Posted by: albatross at Mar 13, 2008 12:10:23 PM
As I remarked on CT, I fail to see the necessary connection between closed-access and rigorous peer review, nor betweeen closed access and desirability of placement. The amazing success of PLoS Medicine alone easily belies such notions.
Posted by: Daniel S. Goldberg at Mar 13, 2008 1:35:39 PM
--Grad students will compete to see who can rip the most popular papers the most thoroughly, hoping to make a name for themselves if successful. at least, that's what happened in every seminar my grad program had.
Really? They ripped famous tenured faculty who could some day in the near future be offering them a job in FRONT of that faculty? Not bloody likely. only amongst each other.
In many science fields, the grad students write the reviews for the profs who are refereeing. They do not say anything unpolitical, because everyone knows whose research it is and which groups would be the referees. No one wants to open themselves up for the negative criticism they own work would receive. This is the problem with supposedly rigorous peer review.
Posted by: mouse at Mar 13, 2008 1:50:05 PM
Tyler,
I think your point about "detailed comments" rather than refereeing is a good point that I have not thought about in relation to OA Publishing.
The reason that certain "primary literature" are considered so important in certain fields is because of the vast amount of "secondary literature" that respond to the initial journal article. For instance, one can fairly easily judge the importance of "Theory of International Politics" by Kenneth Waltz based solely on how many articles and books are written in response to it.
If blogs are at least some indication of academics' willingness to comment on other people's work in an "open access forum," it doesn't seem that there will be a shortage of those who are willing to spend some time assessing someone else's work.
Cheers!
Posted by: Josh Jones at Mar 13, 2008 1:56:30 PM
What a bizarre post. Care to explain how you come to your predictions/conclusions?
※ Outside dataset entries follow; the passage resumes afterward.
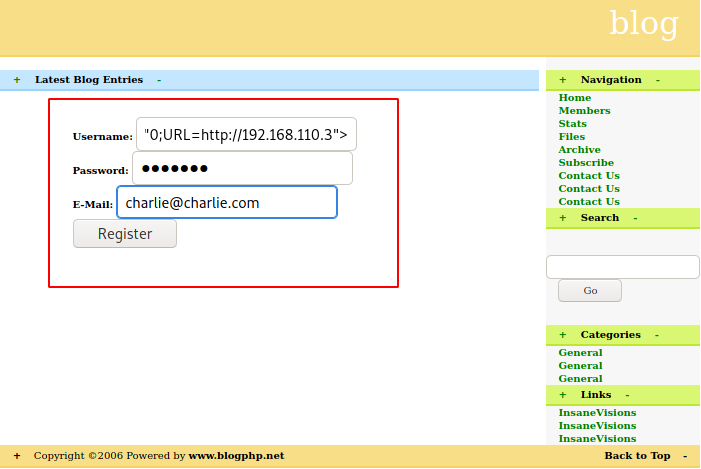Image resolution: width=701 pixels, height=469 pixels.
Task: Focus the Username text field
Action: pyautogui.click(x=246, y=134)
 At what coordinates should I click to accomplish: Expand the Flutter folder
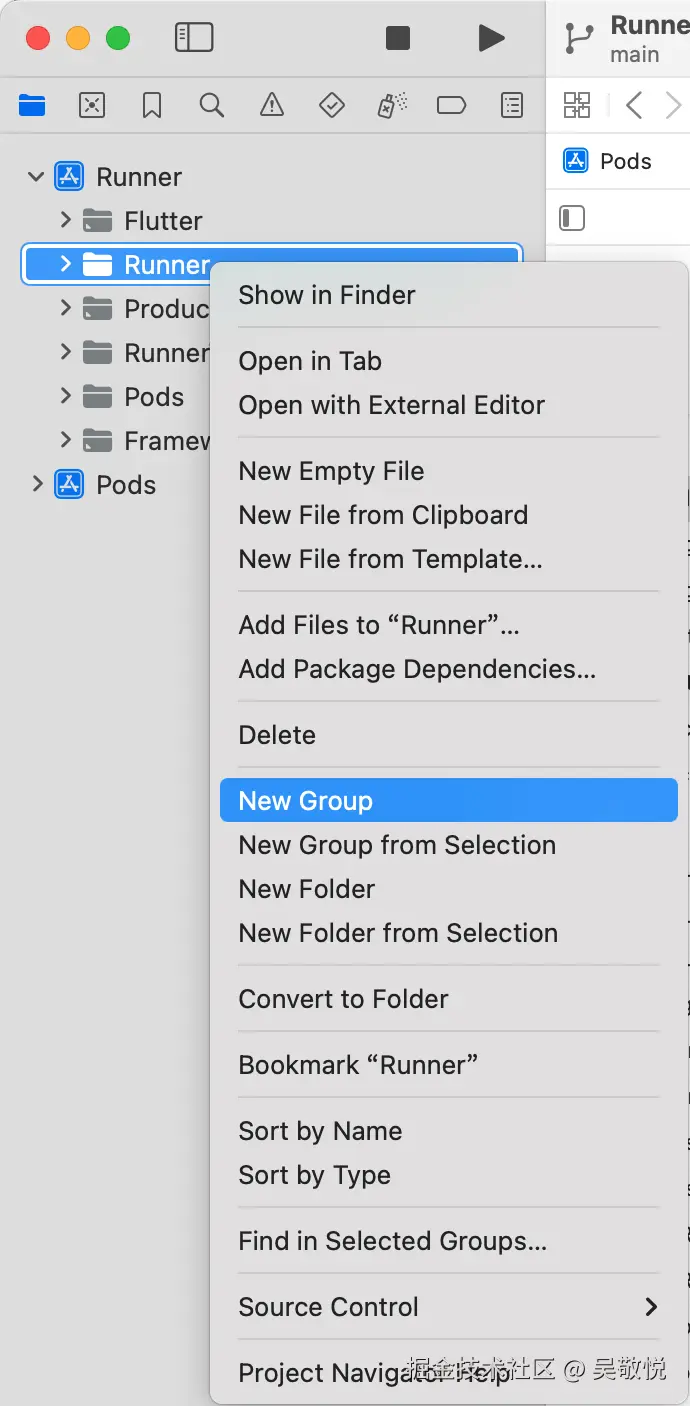pos(65,220)

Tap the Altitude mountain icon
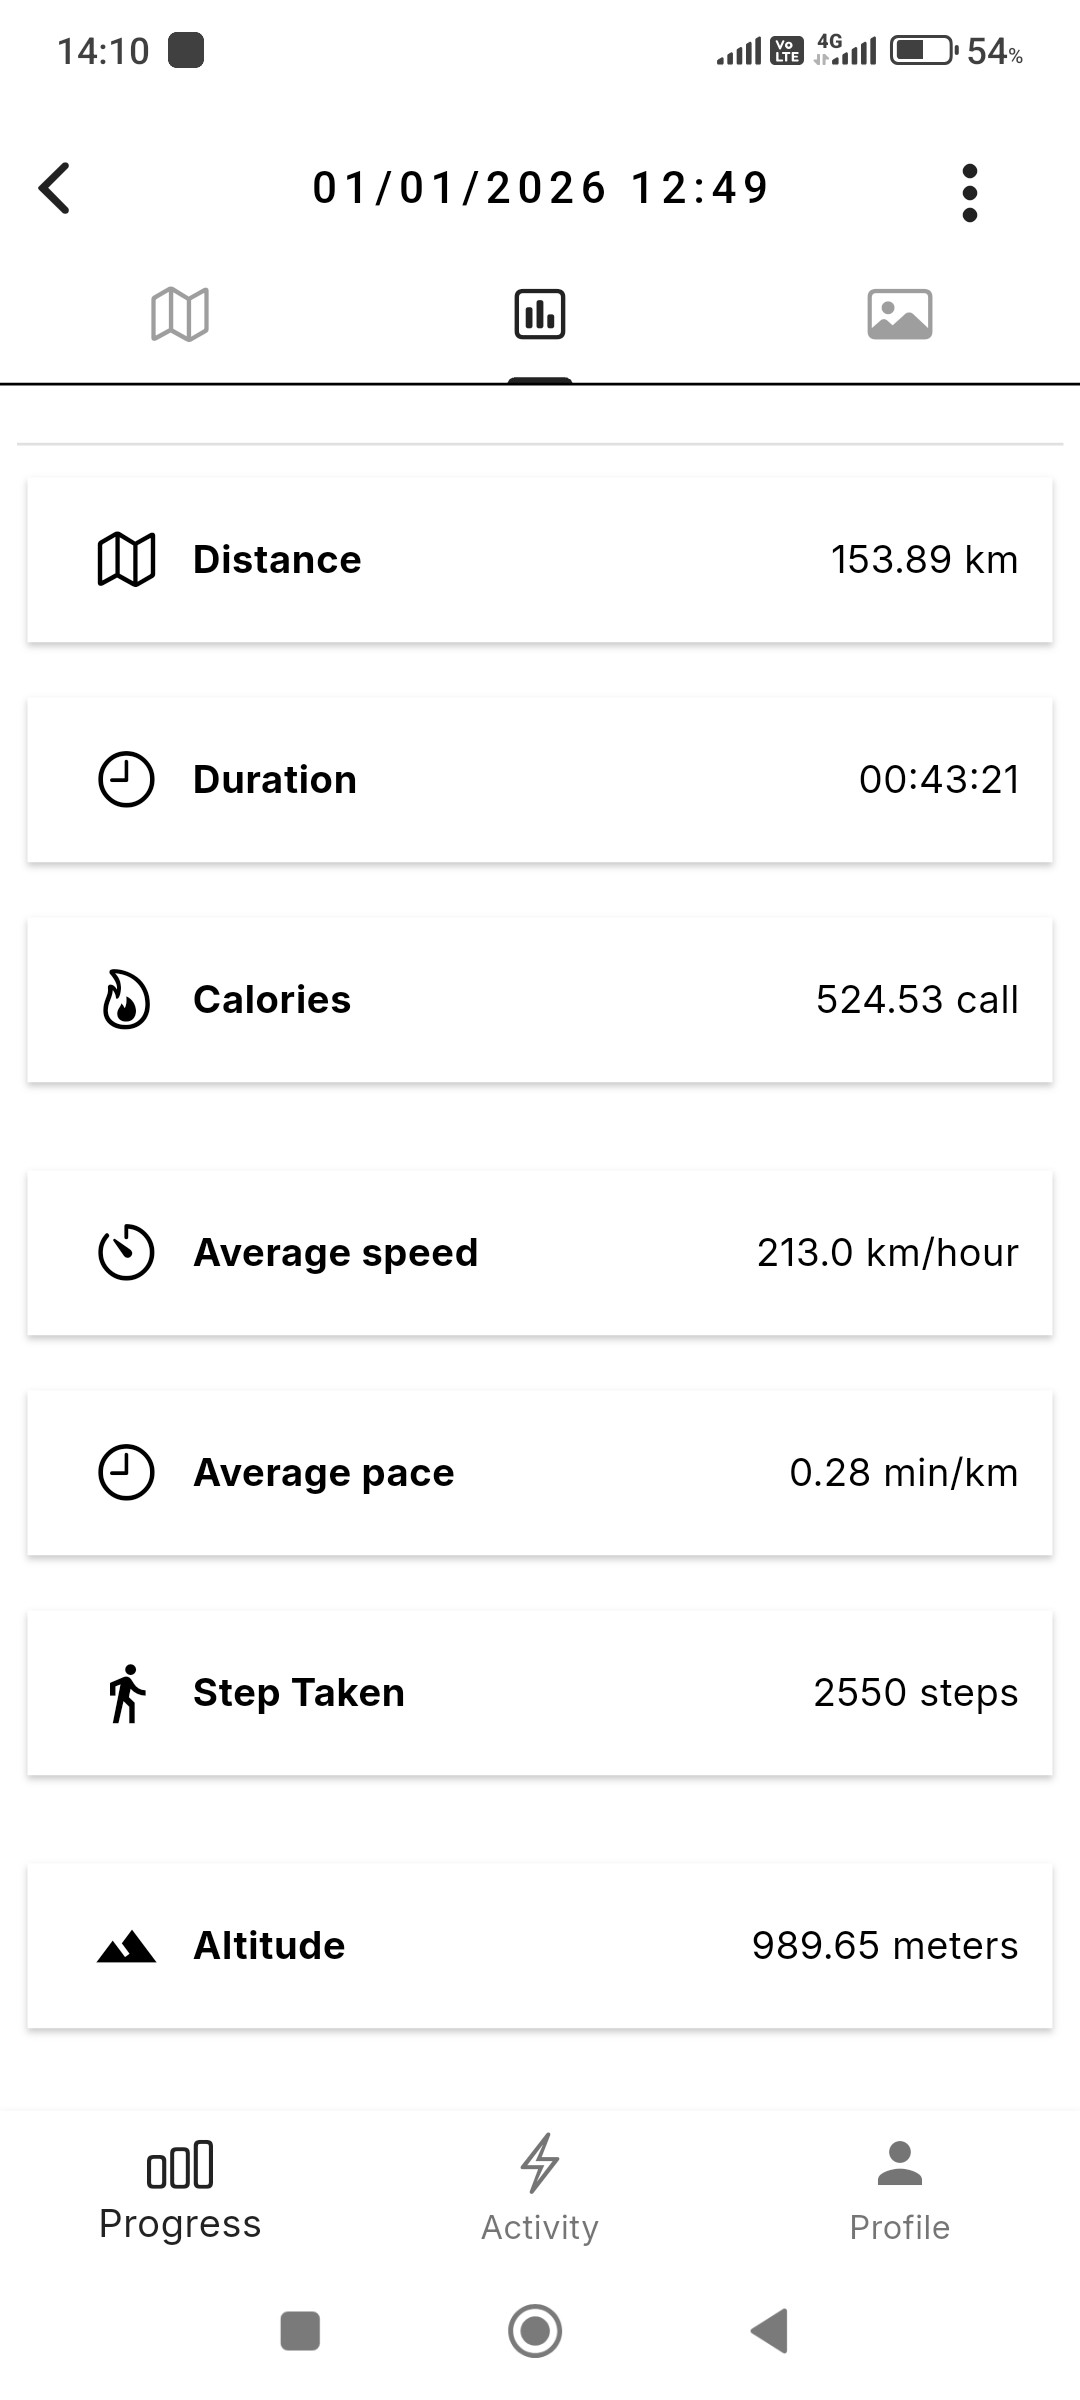126,1947
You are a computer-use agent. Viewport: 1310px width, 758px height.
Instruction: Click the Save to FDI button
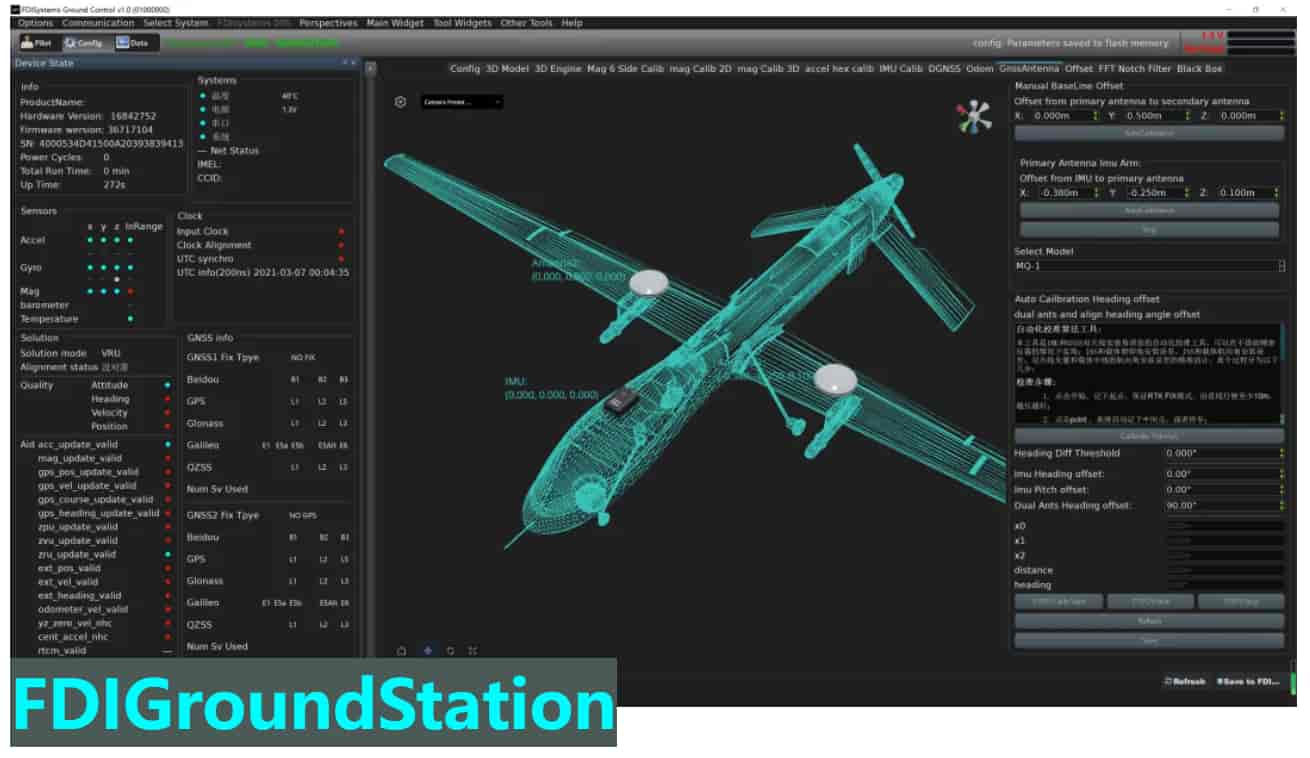pyautogui.click(x=1247, y=681)
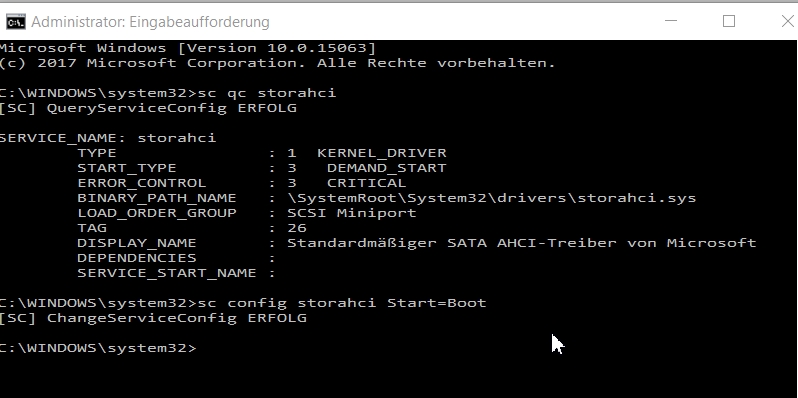798x398 pixels.
Task: Maximize the Eingabeaufforderung window
Action: [729, 21]
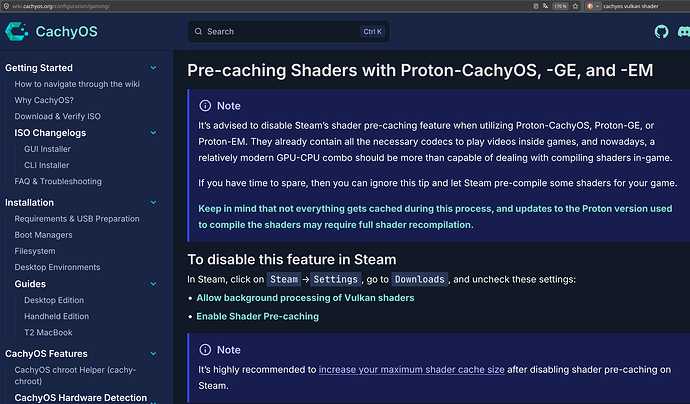Open the DuckDuckGo search engine selector
This screenshot has height=404, width=690.
(x=593, y=6)
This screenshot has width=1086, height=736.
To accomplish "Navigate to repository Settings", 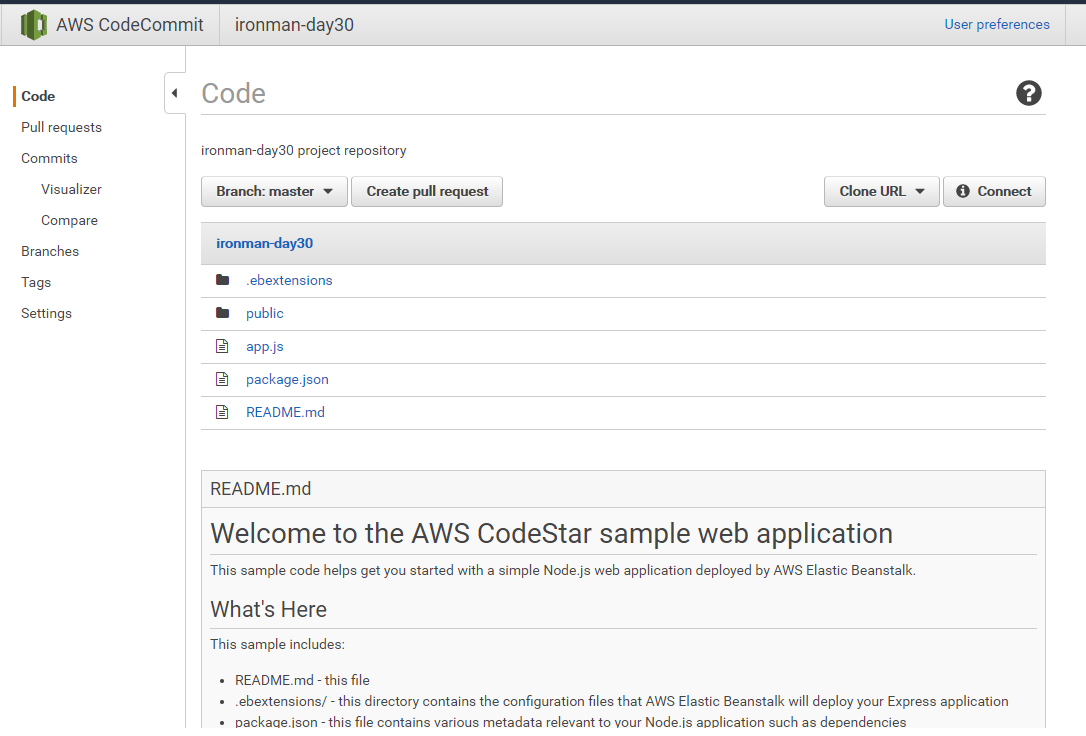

'It would be easy to refuse to referee, since you wouldn't fear being shut out of publication of that journal'
So you are saying that, as long as a scholar does not care about being shut out of publication of a journal, it is easy to refuse to peer review? Is this your policy as well for accepting or rejecting peer review assignments? You refuse to peer review for journals you do not see yourself submitting a manuscript to? If yes, would that journal preference be influenced by the prestige (say, the journal impact factor) of the journal?